Salient. Victoria University Student Newspaper. Volume 33 No. 12. 5 August 1970
Choosing a Career
Choosing a Career
During your years at the university you will have heard many comments about the relevance of your studies to the job that you will take on leaving the University. Many employers now are taking the view that a degree is more an evidence of a higher general education than a specialist qualification. It is claimed by both employers and university teachers that graduates who have made good use of their time at the university as well as obtaining a sound basic theoretical knowledge in their courses should have developed the ability and willingness to think lucidly and constructively. This implies the development of a critical faculty, the ability to discriminate between fact and opinion, between the relevant and irrelevant, true and false statements. We assert that graduates have had practice in analysis of complex problems and in reasoning step by step to a conclusion, that graduates learn quickly and that they may be expected to adjust speedily to unfamiliar situations. While a graduate should, by the time he finishes at university, have learnt to communicate his thoughts in a logical and convincing way and have learnt something of the tolerance needed in dealing with human situations, few students leave the university with practical managerial experience or practical knowledge or understanding of the wide range of human problems encountered in business. Government departments or the professions. Most employers recognise this and many provide induction and training courses, before placing graduates in a position of responsibility.

▸ Records supplied:
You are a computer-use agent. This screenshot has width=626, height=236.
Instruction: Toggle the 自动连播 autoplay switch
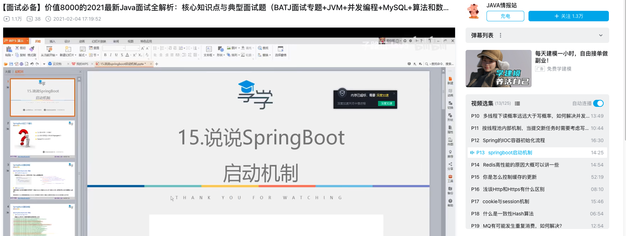(x=598, y=103)
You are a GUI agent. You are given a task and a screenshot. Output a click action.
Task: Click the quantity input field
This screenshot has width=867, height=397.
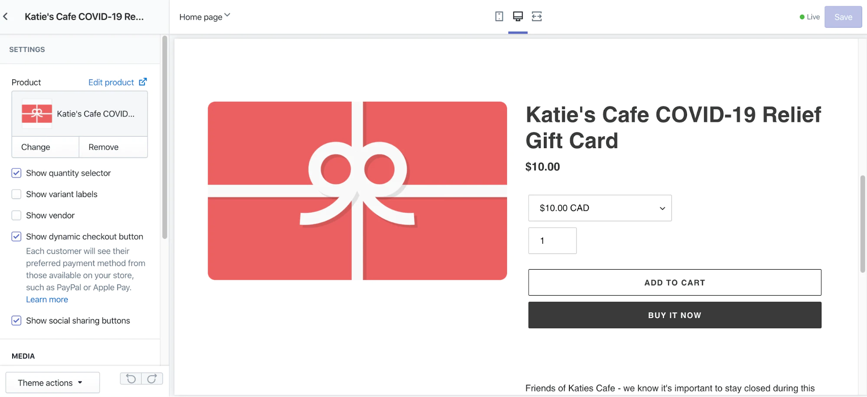tap(552, 241)
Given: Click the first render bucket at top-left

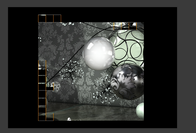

▸ What you have to do:
For the article above on choosing a career, say whether each statement agrees with it, answering yes or no and quoting the deciding words: (a) Many employers now treat a degree more as evidence of a higher general education than as a specialist qualification. (b) Most students leave the university with practical managerial experience. (c) Many employers provide induction and training courses before giving graduates positions of responsibility.

▸ Task result:
(a) Yes: "Many employers now are taking the view that a degree is more an evidence of a higher general education than a specialist qualification."
(b) No: "few students leave the university with practical managerial experience"
(c) Yes: "many provide induction and training courses, before placing graduates in a position of responsibility."